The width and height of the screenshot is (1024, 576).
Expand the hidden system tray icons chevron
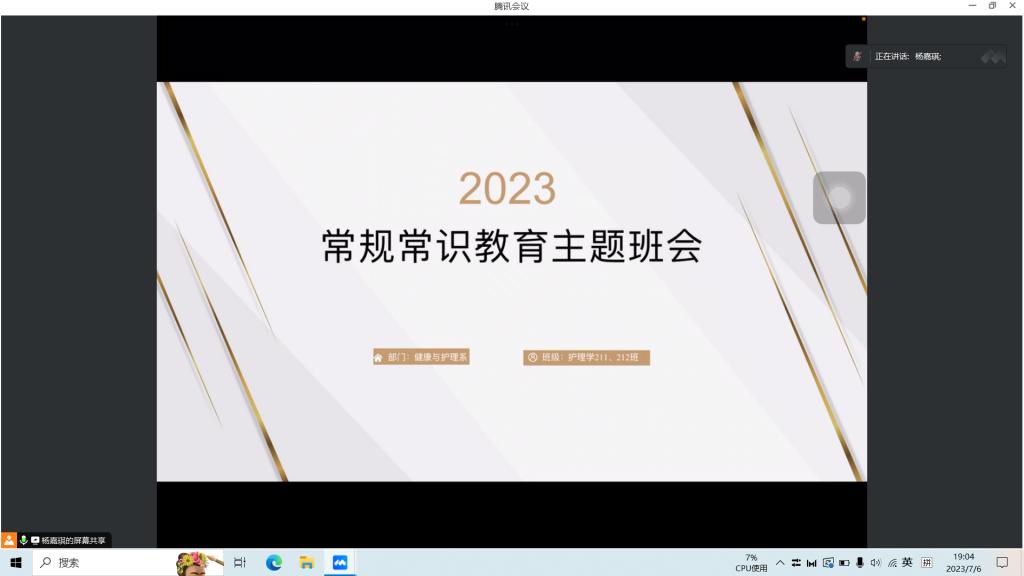[x=780, y=563]
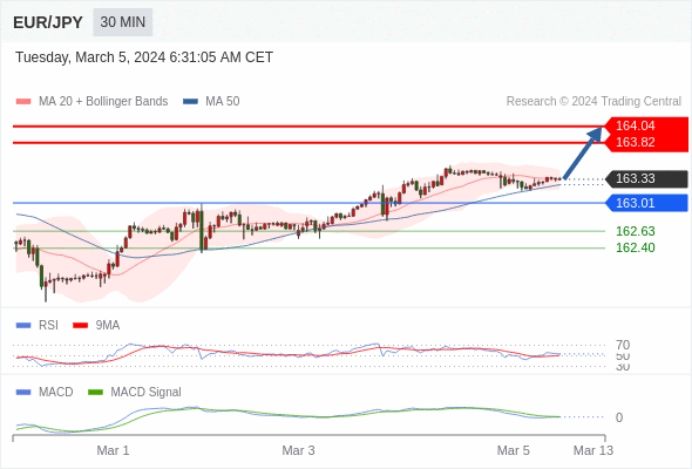Click the blue upward forecast arrow

tap(583, 153)
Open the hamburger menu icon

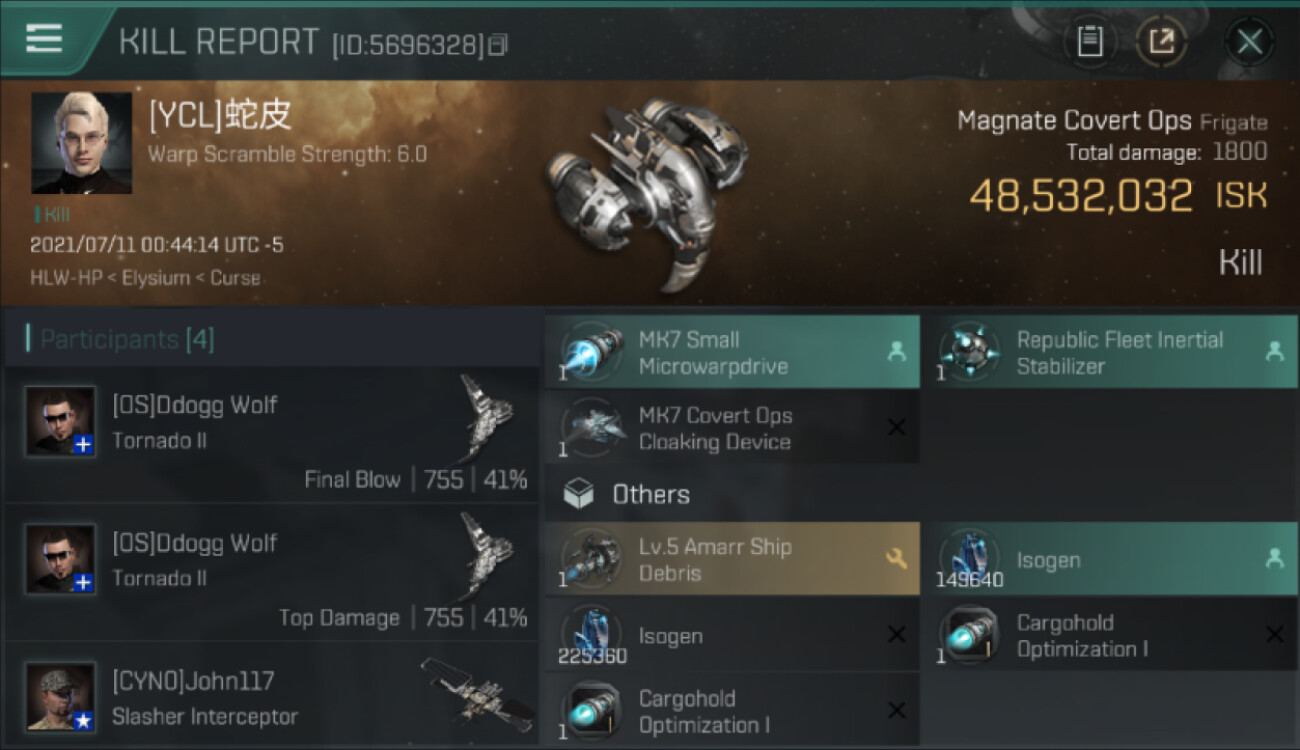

* * * * * * * * *

■ **The problem**: Type out all of the items above word for word, but leave the pictures out.

■ **Solution to this problem**:
The width and height of the screenshot is (1024, 576).
Expand the hidden system tray icons chevron
[x=780, y=563]
Click the blue upward forecast arrow

tap(583, 153)
Open the hamburger menu icon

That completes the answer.